[Task goal]:
Would you please repeat the data that follows, exactly as it reads?

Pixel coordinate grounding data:
○ ○ ○ ○ ○

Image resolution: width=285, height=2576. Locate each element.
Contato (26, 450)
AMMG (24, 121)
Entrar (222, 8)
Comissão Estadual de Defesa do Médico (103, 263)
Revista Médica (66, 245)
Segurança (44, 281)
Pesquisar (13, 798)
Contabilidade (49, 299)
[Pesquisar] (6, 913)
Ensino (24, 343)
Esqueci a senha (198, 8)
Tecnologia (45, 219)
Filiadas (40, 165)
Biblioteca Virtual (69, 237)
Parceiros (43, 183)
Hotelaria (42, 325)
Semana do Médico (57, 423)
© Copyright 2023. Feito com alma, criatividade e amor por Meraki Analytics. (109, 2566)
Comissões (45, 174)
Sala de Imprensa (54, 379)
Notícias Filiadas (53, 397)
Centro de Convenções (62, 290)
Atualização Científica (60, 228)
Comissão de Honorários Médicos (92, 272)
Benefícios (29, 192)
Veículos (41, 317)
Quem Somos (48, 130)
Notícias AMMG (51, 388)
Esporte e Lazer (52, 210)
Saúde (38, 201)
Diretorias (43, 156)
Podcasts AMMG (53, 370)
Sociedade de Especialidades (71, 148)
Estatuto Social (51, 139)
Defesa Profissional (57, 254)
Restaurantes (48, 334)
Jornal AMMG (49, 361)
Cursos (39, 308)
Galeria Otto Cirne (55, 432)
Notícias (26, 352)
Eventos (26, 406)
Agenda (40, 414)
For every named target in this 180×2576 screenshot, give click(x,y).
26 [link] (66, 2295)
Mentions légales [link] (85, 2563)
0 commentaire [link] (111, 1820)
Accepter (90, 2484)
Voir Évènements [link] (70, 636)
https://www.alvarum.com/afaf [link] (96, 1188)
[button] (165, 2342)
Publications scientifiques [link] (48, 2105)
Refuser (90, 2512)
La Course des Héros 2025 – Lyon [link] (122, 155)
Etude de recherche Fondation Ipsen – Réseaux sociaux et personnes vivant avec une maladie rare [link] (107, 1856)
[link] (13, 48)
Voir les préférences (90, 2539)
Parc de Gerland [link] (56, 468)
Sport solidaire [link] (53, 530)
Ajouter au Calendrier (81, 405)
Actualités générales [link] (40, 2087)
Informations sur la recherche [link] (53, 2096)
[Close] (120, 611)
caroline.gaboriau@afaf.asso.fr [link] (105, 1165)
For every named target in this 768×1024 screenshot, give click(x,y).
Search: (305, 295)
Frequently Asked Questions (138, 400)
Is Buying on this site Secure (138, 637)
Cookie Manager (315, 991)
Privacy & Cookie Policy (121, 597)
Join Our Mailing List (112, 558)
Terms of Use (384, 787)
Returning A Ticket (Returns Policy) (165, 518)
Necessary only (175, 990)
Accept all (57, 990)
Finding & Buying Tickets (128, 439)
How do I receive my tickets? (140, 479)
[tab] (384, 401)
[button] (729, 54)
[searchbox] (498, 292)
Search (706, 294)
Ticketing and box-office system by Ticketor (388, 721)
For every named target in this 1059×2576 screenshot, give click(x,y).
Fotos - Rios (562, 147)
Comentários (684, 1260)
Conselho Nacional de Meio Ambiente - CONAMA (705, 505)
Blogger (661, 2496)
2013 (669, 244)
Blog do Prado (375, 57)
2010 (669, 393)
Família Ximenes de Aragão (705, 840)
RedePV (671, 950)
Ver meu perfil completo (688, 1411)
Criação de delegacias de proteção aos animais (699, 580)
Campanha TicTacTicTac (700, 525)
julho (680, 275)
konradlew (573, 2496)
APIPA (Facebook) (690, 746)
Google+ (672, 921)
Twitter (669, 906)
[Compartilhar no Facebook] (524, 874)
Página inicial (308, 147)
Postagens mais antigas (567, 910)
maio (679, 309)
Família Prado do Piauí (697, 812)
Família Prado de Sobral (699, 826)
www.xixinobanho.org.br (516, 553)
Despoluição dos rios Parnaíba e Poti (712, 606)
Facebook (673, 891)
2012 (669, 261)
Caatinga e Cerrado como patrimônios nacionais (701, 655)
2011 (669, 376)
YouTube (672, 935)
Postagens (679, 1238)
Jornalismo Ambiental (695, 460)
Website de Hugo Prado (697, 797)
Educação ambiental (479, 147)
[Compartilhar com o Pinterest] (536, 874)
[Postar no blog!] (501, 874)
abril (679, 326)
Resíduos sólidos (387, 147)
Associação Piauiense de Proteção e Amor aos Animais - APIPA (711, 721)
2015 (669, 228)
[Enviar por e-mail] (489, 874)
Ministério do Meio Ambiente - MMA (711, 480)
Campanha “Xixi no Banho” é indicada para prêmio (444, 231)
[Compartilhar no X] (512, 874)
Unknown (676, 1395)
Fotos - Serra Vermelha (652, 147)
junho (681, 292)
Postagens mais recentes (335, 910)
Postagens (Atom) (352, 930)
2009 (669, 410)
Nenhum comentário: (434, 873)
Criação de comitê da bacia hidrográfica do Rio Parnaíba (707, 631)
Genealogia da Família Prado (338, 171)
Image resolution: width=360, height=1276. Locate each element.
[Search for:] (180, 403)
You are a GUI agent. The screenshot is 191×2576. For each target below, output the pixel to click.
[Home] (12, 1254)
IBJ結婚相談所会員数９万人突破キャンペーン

○ ○ ○ ○ ○

[Problem solution]:
Image resolution: width=285, height=2576. Locate each element.
Contato (26, 450)
AMMG (24, 121)
Entrar (222, 8)
Comissão Estadual de Defesa do Médico (103, 263)
Revista Médica (66, 245)
Segurança (44, 281)
Pesquisar (13, 798)
Contabilidade (49, 299)
[Pesquisar] (6, 913)
Ensino (24, 343)
Esqueci a senha (198, 8)
Tecnologia (45, 219)
Filiadas (40, 165)
Biblioteca Virtual (69, 237)
Parceiros (43, 183)
Hotelaria (42, 325)
Semana do Médico (57, 423)
© Copyright 2023. Feito com alma, criatividade e amor por Meraki Analytics. (109, 2566)
Comissões (45, 174)
Sala de Imprensa (54, 379)
Notícias Filiadas (53, 397)
Centro de Convenções (62, 290)
Atualização Científica (60, 228)
Comissão de Honorários Médicos (92, 272)
Benefícios (29, 192)
Veículos (41, 317)
Quem Somos (48, 130)
Notícias AMMG (51, 388)
Esporte e Lazer (52, 210)
Saúde (38, 201)
Diretorias (43, 156)
Podcasts AMMG (53, 370)
Sociedade de Especialidades (71, 148)
Estatuto Social (51, 139)
Defesa Profissional (57, 254)
Restaurantes (48, 334)
Jornal AMMG (49, 361)
Cursos (39, 308)
Galeria Otto Cirne (55, 432)
Notícias (26, 352)
Eventos (26, 406)
Agenda (40, 414)
For every named target in this 180×2576 screenshot, give click(x,y).
26 [link] (66, 2295)
Mentions légales [link] (85, 2563)
0 commentaire [link] (111, 1820)
Accepter (90, 2484)
Voir Évènements [link] (70, 636)
https://www.alvarum.com/afaf [link] (96, 1188)
[button] (165, 2342)
Publications scientifiques [link] (48, 2105)
Refuser (90, 2512)
La Course des Héros 2025 – Lyon [link] (122, 155)
Etude de recherche Fondation Ipsen – Réseaux sociaux et personnes vivant avec une maladie rare [link] (107, 1856)
[link] (13, 48)
Voir les préférences (90, 2539)
Parc de Gerland [link] (56, 468)
Sport solidaire [link] (53, 530)
Ajouter au Calendrier (81, 405)
Actualités générales [link] (40, 2087)
Informations sur la recherche [link] (53, 2096)
[Close] (120, 611)
caroline.gaboriau@afaf.asso.fr [link] (105, 1165)
For every named target in this 768×1024 screenshot, give click(x,y).
Search: (305, 295)
Frequently Asked Questions (138, 400)
Is Buying on this site Secure (138, 637)
Cookie Manager (315, 991)
Privacy & Cookie Policy (121, 597)
Join Our Mailing List (112, 558)
Terms of Use (384, 787)
Returning A Ticket (Returns Policy) (165, 518)
Necessary only (175, 990)
Accept all (57, 990)
Finding & Buying Tickets (128, 439)
How do I receive my tickets? (140, 479)
[tab] (384, 401)
[button] (729, 54)
[searchbox] (498, 292)
Search (706, 294)
Ticketing and box-office system by Ticketor (388, 721)
For every named target in this 1059×2576 screenshot, give click(x,y).
Fotos - Rios (562, 147)
Comentários (684, 1260)
Conselho Nacional de Meio Ambiente - CONAMA (705, 505)
Blogger (661, 2496)
2013 (669, 244)
Blog do Prado (375, 57)
2010 (669, 393)
Família Ximenes de Aragão (705, 840)
RedePV (671, 950)
Ver meu perfil completo (688, 1411)
Criação de delegacias de proteção aos animais (699, 580)
Campanha TicTacTicTac (700, 525)
julho (680, 275)
konradlew (573, 2496)
APIPA (Facebook) (690, 746)
Google+ (672, 921)
Twitter (669, 906)
[Compartilhar no Facebook] (524, 874)
Página inicial (308, 147)
Postagens mais antigas (567, 910)
maio (679, 309)
Família Prado do Piauí (697, 812)
Família Prado de Sobral (699, 826)
www.xixinobanho.org.br (516, 553)
Despoluição dos rios Parnaíba e Poti (712, 606)
Facebook (673, 891)
2012 (669, 261)
Caatinga e Cerrado como patrimônios nacionais (701, 655)
2011 (669, 376)
YouTube (672, 935)
Postagens (679, 1238)
Jornalismo Ambiental (695, 460)
Website de Hugo Prado (697, 797)
Educação ambiental (479, 147)
[Compartilhar com o Pinterest] (536, 874)
[Postar no blog!] (501, 874)
abril (679, 326)
Resíduos sólidos (387, 147)
Associação Piauiense de Proteção e Amor aos Animais - APIPA (711, 721)
2015 (669, 228)
[Enviar por e-mail] (489, 874)
Ministério do Meio Ambiente - MMA (711, 480)
Campanha “Xixi no Banho” é indicada para prêmio (444, 231)
[Compartilhar no X] (512, 874)
Unknown (676, 1395)
Fotos - Serra Vermelha (652, 147)
junho (681, 292)
Postagens mais recentes (335, 910)
Postagens (Atom) (352, 930)
2009 (669, 410)
Nenhum comentário: (434, 873)
Criação de comitê da bacia hidrográfica do Rio Parnaíba (707, 631)
Genealogia da Família Prado (338, 171)
Image resolution: width=360, height=1276. Locate each element.
[Search for:] (180, 403)
You are a GUI agent. The screenshot is 191×2576. For each target below, output the pixel to click.
[Home] (12, 1254)
IBJ結婚相談所会員数９万人突破キャンペーン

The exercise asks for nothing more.